Um desses dois aspectos chave é a motivação/paixão. Um professor tem de sentir motivação para ensinar, tem de sentir prazer naquilo que faz, pois essa energia motivacional passa para o outro lado, para o aluno. Não há nada como ter um professor apaixonado por aquilo que ensina, pois essa paixão é muito contagiante, e toda a gente já experienciou isto de que falo.


O outro aspecto, tão ou mais importante, é a linguagem utilizada pelo professor. Independentemente de ser especialista, o professor tem de adoptar uma linguagem diferente a partir do momento em que entra na sala de aula, ou mesmo fora dela sempre que em contacto com os alunos. O professor tem de ser bilingue. Além de falar a linguagem técnica e especializada tem de conseguir comunicar cá para fora, para o mundo dos leigos e dos aprendizes, a essência da sua mensagem. As pessoas sentem-se mais facilmente interessadas e cativadas por coisas que compreendem. Isto é tão óbvio que fico incrédulo quando me deparo com um sistema educativo, supostamente desenvolvido, que continua a cometer o mesmo erro após tantos anos. O nosso sistema educativo não é nada desenvolvido, é extremamente desactualizado e ineficaz no contexto actual. O que se vê no mundo académico hoje em dia é uma série de professores que não são professores mas sim especialistas que dão aulas, e isto é um grave erro.

É, por isso, muito importante começarmos a educar educadores, a formar pessoas que saibam transmitir a sua mensagem e que saibam cativar o interesse dos alunos. É necessário continuar a ensinar o jargão, pois quem se quer tornar especialista numa área tem de conhecer a linguagem técnica, mas é também necessário ensinar com recurso a outras linguagens, de forma a despertar o potencial interesse das pessoas. E uma pessoa cujo interesse foi despertado por ter compreendido a lógica por detrás duma linguagem incompreensível, está muito mais disposta a se dedicar à memorização dessa linguagem, e está muito mais motivada para aprender.

Deparei-me, ao longo do meu percurso académico, com inúmeros casos de pessoas que estudavam sem compreender e, portanto, sem aprender. Acho que isto é simplesmente ilógico. A educação deve ser um processo que nos transforma interiormente, que nos faz crescer como indivíduos, e não um processo que nos enche de informação, que nos torna papagaios que repetem aquilo que ouviram, que dias depois já nem se lembram daquilo que tentaram memorizar. Esta é a base dum sistema educativo que procura criar currículos e duma sociedade que tem sede desses mesmos currículos.

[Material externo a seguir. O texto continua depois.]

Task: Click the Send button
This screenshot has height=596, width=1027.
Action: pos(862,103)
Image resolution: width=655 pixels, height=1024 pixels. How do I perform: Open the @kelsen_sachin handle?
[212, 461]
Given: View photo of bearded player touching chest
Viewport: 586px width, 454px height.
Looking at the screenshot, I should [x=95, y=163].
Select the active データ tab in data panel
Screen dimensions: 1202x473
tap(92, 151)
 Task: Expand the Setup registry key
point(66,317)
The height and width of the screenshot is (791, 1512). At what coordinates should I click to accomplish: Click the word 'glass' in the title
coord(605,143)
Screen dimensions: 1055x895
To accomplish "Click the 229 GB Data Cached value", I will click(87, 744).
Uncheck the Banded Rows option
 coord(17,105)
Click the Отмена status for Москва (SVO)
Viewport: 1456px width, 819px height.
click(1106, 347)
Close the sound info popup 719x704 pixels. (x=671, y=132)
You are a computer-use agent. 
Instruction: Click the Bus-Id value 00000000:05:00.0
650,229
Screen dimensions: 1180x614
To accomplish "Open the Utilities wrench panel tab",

O sistema instaurado pede resultados em termos de números, e para se conseguir esses resultados e satisfazer essas exigências, muitas vezes nem é preciso aprender. Se os alunos adoptam esta postura é porque é isto que é exigido deles por parte da sociedade, e estimulado por parte do sistema educativo. É exigida uma média mais alta e um currículo mais vasto que incentiva a competitividade, e é estimulado um tipo de aprendizagem superficial devido à linguagem inacessível que é utilizada, que desmotiva e desencoraja os estudantes.

Se queremos educar realmente, temos de chegar aos alunos, falar a mesma língua deles, faze-los compreender, fazê-los aprender. Temos de entrar num processo de verdadeira comunicação com eles, e com isso transformá-los. Mas até aí chegarmos ainda há um longo caminho a percorrer.